• [Passage cité]
= = = = =

10.23.2008


On m'a proposé d'écrire sur l'Amérique plutôt que de me perdre dans des considérations auto-centrées. Je ne sais pas si j'y trouverai assez d'excitation pour le faire longtemps mais je veux bien essayer. Avant cela, vous devez savoir quelque chose : je suis malade. C'est mon troisième rhume en deux mois, et encore on est à peine en automne. Donc m'en voulez pas si j'écris patraque.


Le plus dur, en écrivant sur mon campus, c'est de ne pas tomber dans les ornières. En réalité, je suis moi-même confronté à cette difficulté dans mes choix de vie. J'ai le choix de me laisser aller à l'Amérique de surface, et le choix d'y pénétrer, de me confronter. Mais je commence déjà à digresser.


Je vais vous parler de mon cours d'allemand de ce matin, tiens. Aujourd'hui, c'était Civilisation. La classe a donc consacré 45 minutes à passer en revue les différents droits qu'acquièrent les allemands au fur et à mesure qu'ils grandissent. A 13 ans, ils peuvent travailler, à 16, ils peuvent boire, à 18, ils peuvent voter et conduire. Plus proche du système allemand que du système américain, je me suis forcément placé en retrait et j'ai observé les réactions de mes camarades. 


Le plus intéressant était sûrement le débat qui s'est installé entre américains sur l'efficacité de leur propre système. La plupart seraient favorables à une autorisation de boire dès 18 ans, et la considèreraient même comme une avancée sociale. Il est vrai que dans cette Amérique de paradoxes, le premier est sûrement celui de l'alcool. Rappel : dans toutes les grandes villes et en général, on ne peut entrer dans un bar qu'à 21 ans, de même qu'on ne peut acheter et consommer de l'alcool qu'après 21 ans. Les bars de mon campus, et sûrement d'autres, acceptent les étudiants à 19 ans, mais ces derniers ne peuvent pas boire. Ce qui se passe, c'est que la plupart des jeunes américains fraudent dès la fin du collège en se procurant de l'alcool par des biais détournés ou en se procurant une fausse identité. Le culte de l'interdit qui entoure l'alcool agit comme un puissant excitant sur les esprits et c'est avec une vigueur renouvelée qu'ils vont se jeter sur l'alcool comme les juifs échappés d'Egypte sur la manne sacrée une fois qu'ils atteignent l'âge fatidique. Car, oui, on ne boit qu'à 21 ans mais une fois passé le cap, vous avez de quoi vous faire plaisir. J'ai recensé sur le campus dans un rayon de 15 minutes à pied pas moins de 6 magasins uniquement dédiés à l'alcool. Vastes surfaces à la gloire du pack de 40 ou de la vodka moitié prix. Quelques vins, et liqueurs mais surtout bières légères imbuvables et alcools forts bons marchés.

= = = = =

• [Matériel fourni]

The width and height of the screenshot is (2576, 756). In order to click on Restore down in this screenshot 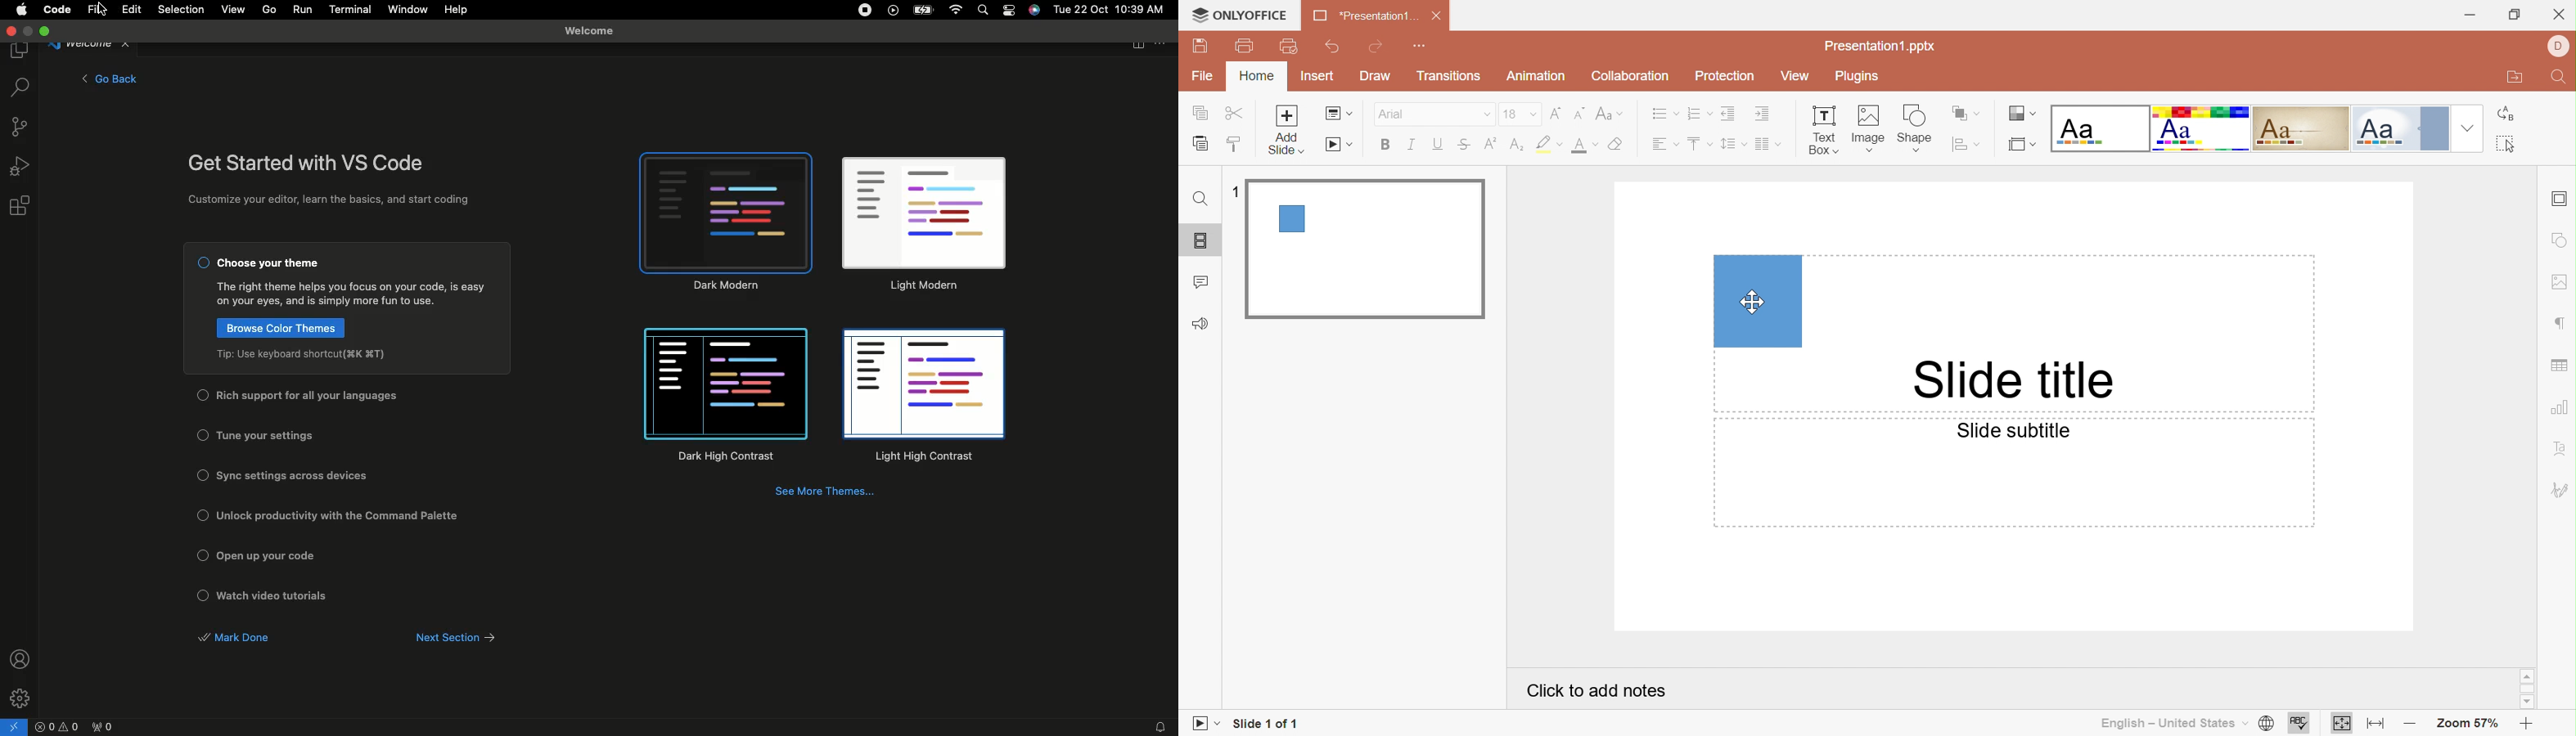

= = = = =

• [Consigne 1] Reproduisez à l'identique le passage du texte sur le campus américain qui commence par les mots contenant "On m'a proposé" et se termine par "déjà à digresser.".
• [Consigne 2] D'après le texte sur le campus américain, combien de magasins uniquement dédiés à l'alcool se trouvent dans un rayon de 15 minutes à pied du campus ?
• [Consigne 3] Prolongez le texte sur le campus américain à partir de sa dernière phrase.

• [Bonne réponse 1]
On m'a proposé d'écrire sur l'Amérique plutôt que de me perdre dans des considérations auto-centrées. Je ne sais pas si j'y trouverai assez d'excitation pour le faire longtemps mais je veux bien essayer. Avant cela, vous devez savoir quelque chose : je suis malade. C'est mon troisième rhume en deux mois, et encore on est à peine en automne. Donc m'en voulez pas si j'écris patraque.


Le plus dur, en écrivant sur mon campus, c'est de ne pas tomber dans les ornières. En réalité, je suis moi-même confronté à cette difficulté dans mes choix de vie. J'ai le choix de me laisser aller à l'Amérique de surface, et le choix d'y pénétrer, de me confronter. Mais je commence déjà à digresser.

• [Bonne réponse 2] Pas moins de six.

• [Bonne réponse 3]
Il n'existe pas à proprement parler de culture de l'alcool. Il s'agit de boire pour s'enivrer, et tout le monde le revendique haut et fort. Je ne peux pas m'empêcher d'associer cette ivresse irréfléchie à la privation que les étudiants ont subie auparavant. Comme un inassouvible besoin de rattraper le temps perdu et une incapacité à se contrôler, n'ayant jamais réellement appris de leurs erreurs, comme ont l'occasion de le faire les jeunes français qui vident une bouteille de vodka a 15 ans et ne le refont plus jamais. Les étudiants américains dépensent chaque année 5,5 millions de dollars dans l'alcool, ce qui représente davantage que leurs dépenses pour les soft drinks, le thé, le lait, le café, les jus de fruits et les livres rassemblées. Et je ne veux pas dédouaner l'Europe de ses problèmes liés à l'alcoolisme mais le phénomène national des Alcooliques Anonymes est un signe qui ne trompe pas.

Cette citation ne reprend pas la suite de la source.